*GOAL OF THE EXERCISE*: Please return only the lines from the one with "Where should I" through the final line of the data, unchanged, with pictures omitted.

··· MATERIAL FOR THIS TASK ···

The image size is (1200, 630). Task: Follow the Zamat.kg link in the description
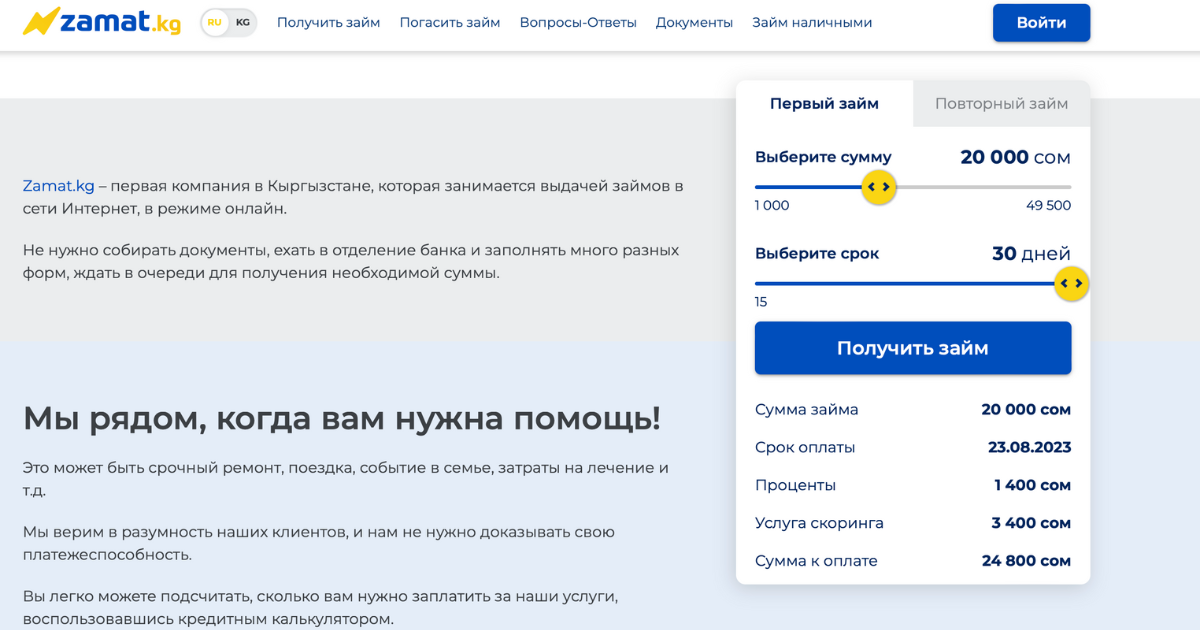[59, 186]
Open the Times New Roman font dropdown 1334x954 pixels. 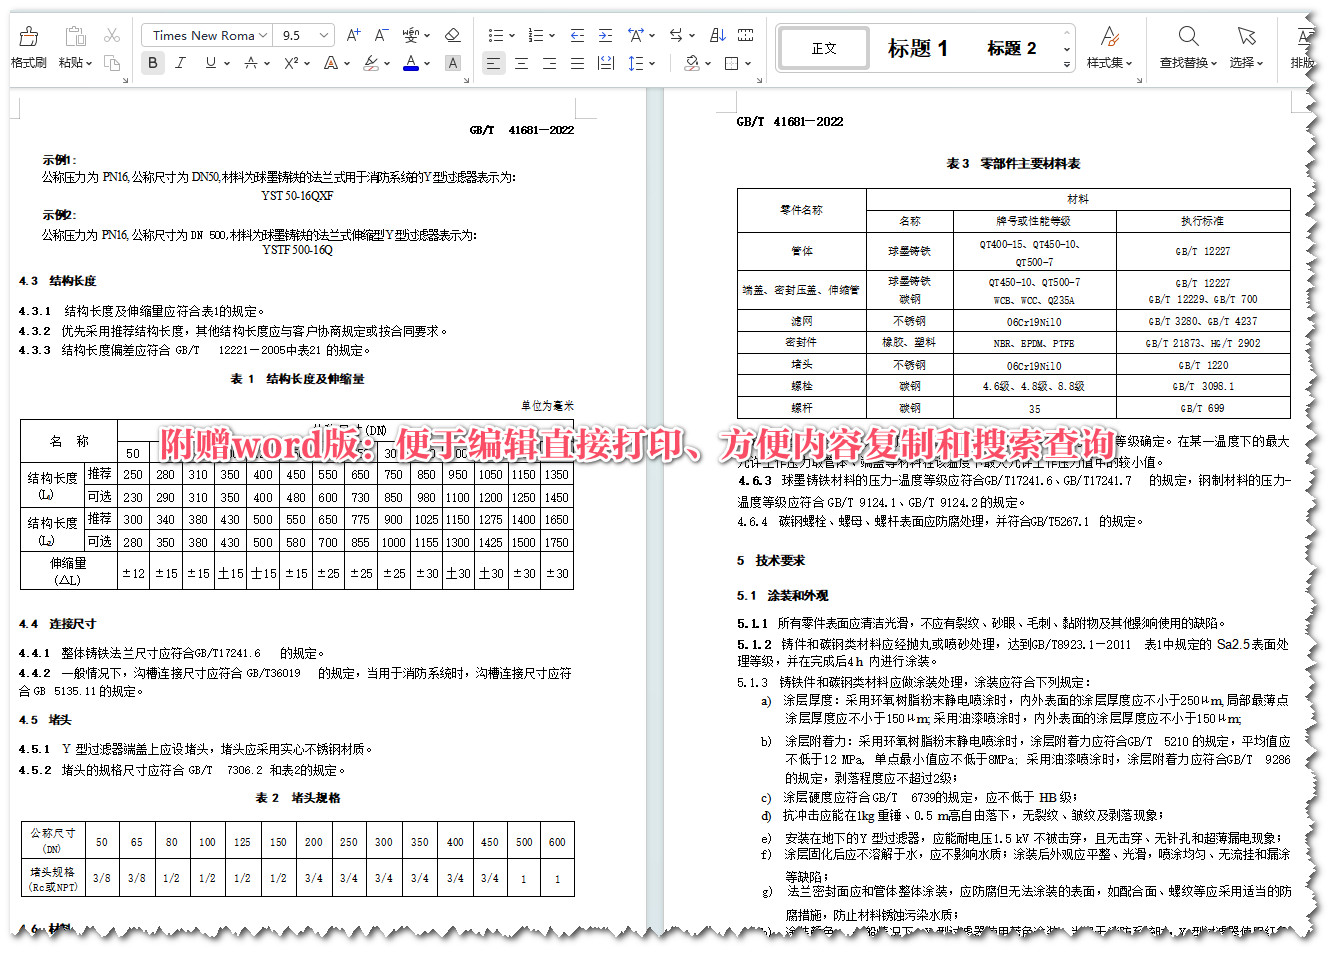coord(205,34)
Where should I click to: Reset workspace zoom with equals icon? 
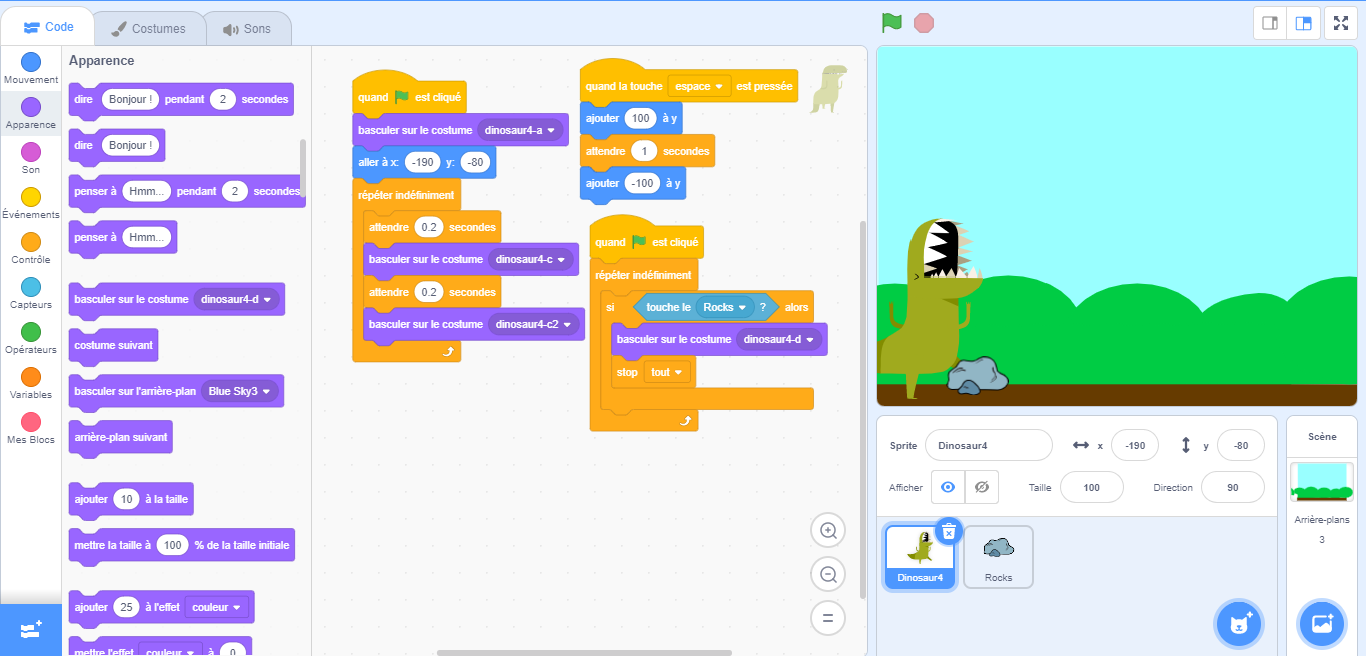(x=828, y=618)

···

*EXERCISE SOLUTION*:
Where should I click to: Reset workspace zoom with equals icon? 
(x=828, y=618)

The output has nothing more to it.